**Problem to solve**
With the material below, print exactly the lines between the line holding "Given: Click the back arrow next to 上一頁" and the line holding "Select 条件赋值 from the menu", inclusive. Add nothing else.

START Material provided

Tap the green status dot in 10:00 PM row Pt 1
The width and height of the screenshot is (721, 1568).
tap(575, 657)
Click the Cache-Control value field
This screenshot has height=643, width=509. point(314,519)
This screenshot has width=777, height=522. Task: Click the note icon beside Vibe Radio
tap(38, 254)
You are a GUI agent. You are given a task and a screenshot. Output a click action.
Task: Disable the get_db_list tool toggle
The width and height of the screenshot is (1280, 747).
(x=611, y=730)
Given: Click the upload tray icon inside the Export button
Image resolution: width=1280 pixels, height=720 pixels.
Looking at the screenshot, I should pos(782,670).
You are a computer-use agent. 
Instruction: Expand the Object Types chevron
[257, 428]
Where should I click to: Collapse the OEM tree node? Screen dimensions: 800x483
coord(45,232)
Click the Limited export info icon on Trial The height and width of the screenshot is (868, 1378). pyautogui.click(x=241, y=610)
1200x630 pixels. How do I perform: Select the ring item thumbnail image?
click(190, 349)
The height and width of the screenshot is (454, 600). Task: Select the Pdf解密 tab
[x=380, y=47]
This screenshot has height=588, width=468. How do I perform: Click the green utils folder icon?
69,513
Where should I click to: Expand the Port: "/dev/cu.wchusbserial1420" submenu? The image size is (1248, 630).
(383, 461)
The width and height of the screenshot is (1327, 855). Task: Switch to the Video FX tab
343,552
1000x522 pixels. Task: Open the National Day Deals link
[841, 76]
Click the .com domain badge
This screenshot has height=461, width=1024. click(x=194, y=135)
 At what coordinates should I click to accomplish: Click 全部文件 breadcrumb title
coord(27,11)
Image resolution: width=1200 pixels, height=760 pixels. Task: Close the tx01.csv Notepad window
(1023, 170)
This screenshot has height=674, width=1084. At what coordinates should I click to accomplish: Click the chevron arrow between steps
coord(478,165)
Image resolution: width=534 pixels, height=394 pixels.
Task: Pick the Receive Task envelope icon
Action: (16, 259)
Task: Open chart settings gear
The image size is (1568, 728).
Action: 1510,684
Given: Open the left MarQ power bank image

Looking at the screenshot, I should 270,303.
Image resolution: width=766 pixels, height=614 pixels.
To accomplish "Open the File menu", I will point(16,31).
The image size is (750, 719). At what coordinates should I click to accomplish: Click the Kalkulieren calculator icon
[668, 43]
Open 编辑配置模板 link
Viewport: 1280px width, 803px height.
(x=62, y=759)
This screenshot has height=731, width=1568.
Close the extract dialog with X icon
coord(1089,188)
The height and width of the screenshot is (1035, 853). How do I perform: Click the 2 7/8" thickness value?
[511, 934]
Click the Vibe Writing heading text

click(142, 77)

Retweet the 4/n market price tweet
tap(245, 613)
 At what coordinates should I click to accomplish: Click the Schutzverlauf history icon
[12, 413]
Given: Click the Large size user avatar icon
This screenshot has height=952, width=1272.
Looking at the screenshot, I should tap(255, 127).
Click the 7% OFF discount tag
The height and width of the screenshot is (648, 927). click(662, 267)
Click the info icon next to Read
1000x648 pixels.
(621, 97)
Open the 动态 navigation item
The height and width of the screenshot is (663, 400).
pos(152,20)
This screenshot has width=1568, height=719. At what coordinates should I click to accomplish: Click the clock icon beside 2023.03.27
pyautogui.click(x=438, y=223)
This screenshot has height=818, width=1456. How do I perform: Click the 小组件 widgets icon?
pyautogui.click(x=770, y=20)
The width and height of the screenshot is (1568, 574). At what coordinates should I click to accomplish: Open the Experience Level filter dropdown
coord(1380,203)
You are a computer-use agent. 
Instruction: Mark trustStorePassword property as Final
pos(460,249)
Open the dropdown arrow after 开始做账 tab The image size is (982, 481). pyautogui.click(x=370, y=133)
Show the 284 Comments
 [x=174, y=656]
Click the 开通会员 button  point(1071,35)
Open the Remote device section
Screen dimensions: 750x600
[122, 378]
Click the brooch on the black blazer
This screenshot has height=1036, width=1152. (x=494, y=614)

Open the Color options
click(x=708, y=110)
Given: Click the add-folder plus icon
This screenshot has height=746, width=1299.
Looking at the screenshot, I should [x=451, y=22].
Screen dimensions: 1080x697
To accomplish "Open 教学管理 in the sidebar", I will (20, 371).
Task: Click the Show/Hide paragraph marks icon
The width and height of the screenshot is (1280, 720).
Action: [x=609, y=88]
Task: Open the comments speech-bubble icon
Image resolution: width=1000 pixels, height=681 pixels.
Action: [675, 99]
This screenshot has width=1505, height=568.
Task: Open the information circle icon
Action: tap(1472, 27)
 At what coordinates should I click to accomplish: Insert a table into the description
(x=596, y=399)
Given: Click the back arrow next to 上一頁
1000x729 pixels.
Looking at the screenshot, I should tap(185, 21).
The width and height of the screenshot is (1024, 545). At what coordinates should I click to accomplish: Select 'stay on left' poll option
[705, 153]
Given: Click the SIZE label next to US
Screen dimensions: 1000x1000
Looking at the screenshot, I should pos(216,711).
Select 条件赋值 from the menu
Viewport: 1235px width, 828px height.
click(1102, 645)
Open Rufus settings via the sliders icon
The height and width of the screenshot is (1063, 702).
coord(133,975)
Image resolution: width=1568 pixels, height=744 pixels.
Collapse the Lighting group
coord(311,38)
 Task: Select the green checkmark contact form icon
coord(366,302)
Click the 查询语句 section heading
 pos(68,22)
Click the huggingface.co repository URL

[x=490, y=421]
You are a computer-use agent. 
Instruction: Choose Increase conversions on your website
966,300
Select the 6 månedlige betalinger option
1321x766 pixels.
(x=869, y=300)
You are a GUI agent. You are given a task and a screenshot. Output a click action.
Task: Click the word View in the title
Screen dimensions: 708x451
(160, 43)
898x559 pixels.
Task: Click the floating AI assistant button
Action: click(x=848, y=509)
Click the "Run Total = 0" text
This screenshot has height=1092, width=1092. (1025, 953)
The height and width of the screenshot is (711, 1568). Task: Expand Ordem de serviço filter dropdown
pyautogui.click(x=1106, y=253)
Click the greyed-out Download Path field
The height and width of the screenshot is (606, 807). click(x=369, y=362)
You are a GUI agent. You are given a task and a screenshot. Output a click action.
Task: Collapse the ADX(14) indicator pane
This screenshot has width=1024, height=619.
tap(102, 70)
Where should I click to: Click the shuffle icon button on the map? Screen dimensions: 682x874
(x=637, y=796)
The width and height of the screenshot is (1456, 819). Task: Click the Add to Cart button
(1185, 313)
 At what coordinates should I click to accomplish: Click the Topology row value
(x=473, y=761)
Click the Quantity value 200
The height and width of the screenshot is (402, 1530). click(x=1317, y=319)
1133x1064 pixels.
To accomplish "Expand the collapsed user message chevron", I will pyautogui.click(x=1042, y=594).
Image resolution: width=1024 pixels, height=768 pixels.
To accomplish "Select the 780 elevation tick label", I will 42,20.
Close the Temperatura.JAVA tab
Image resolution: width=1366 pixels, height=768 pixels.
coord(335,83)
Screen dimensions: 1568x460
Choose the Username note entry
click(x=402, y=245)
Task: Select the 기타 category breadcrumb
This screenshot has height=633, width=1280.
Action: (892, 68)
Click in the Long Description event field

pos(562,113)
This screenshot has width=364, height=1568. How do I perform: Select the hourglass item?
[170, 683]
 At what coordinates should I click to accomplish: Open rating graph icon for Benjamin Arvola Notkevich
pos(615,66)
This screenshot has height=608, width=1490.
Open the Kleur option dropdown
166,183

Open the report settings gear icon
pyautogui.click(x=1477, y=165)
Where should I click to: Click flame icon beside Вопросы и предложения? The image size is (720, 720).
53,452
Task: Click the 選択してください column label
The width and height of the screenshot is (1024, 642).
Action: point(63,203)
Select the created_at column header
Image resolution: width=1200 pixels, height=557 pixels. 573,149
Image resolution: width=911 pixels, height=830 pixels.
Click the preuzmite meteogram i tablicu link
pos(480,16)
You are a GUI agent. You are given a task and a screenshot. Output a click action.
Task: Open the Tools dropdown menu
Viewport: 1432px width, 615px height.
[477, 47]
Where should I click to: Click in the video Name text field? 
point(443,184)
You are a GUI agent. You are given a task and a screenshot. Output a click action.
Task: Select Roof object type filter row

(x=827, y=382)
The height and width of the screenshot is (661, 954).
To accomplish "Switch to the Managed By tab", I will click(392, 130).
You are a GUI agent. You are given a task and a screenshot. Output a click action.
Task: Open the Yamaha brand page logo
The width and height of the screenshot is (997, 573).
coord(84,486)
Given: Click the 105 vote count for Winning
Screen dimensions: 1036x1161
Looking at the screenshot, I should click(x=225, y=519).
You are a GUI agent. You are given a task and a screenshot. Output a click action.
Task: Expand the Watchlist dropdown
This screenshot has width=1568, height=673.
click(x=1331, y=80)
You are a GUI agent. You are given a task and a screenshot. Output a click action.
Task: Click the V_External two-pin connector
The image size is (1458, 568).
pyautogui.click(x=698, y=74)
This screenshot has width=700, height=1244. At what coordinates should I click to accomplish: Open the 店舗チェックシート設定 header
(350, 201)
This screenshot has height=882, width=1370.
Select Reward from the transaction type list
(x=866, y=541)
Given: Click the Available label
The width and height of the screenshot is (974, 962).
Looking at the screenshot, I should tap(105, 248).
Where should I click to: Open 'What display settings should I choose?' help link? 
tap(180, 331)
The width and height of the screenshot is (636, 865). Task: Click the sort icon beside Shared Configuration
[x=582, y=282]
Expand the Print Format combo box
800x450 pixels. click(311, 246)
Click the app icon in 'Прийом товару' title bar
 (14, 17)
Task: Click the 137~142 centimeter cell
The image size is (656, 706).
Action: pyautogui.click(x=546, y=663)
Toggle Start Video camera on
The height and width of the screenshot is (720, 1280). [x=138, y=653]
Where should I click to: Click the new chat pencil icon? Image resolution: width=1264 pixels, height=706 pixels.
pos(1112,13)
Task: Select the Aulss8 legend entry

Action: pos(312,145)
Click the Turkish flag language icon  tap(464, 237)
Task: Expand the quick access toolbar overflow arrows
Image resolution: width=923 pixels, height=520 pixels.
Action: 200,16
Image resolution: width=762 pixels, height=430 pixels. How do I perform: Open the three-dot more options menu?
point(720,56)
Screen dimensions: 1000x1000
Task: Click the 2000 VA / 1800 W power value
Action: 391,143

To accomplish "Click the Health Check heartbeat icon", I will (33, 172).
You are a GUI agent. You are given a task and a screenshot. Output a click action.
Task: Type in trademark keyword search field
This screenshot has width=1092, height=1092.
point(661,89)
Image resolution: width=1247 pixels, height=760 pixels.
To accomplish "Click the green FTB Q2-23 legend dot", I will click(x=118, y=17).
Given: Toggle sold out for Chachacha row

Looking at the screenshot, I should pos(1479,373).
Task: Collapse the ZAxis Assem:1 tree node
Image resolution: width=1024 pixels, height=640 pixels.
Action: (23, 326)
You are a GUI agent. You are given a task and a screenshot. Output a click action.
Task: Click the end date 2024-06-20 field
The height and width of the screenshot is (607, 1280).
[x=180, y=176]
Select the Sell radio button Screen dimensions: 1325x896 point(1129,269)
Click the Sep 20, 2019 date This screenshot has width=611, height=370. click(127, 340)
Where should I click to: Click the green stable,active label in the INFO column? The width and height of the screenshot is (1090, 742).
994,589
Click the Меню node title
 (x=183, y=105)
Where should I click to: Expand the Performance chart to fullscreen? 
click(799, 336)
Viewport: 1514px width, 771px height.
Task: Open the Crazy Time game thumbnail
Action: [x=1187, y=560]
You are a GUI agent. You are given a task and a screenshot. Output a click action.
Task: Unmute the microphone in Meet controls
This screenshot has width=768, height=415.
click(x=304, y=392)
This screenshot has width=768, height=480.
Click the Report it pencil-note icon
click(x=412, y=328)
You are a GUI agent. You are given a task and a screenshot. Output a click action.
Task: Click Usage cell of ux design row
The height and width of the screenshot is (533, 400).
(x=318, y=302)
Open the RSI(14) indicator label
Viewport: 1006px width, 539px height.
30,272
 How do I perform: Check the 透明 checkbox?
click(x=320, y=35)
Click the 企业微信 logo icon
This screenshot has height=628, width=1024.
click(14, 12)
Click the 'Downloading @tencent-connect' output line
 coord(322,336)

END Material provided

**Task output**
Given: Click the back arrow next to 上一頁
1000x729 pixels.
Looking at the screenshot, I should tap(185, 21).
The width and height of the screenshot is (1024, 545). At what coordinates should I click to accomplish: Select 'stay on left' poll option
[705, 153]
Given: Click the SIZE label next to US
Screen dimensions: 1000x1000
Looking at the screenshot, I should pos(216,711).
Select 条件赋值 from the menu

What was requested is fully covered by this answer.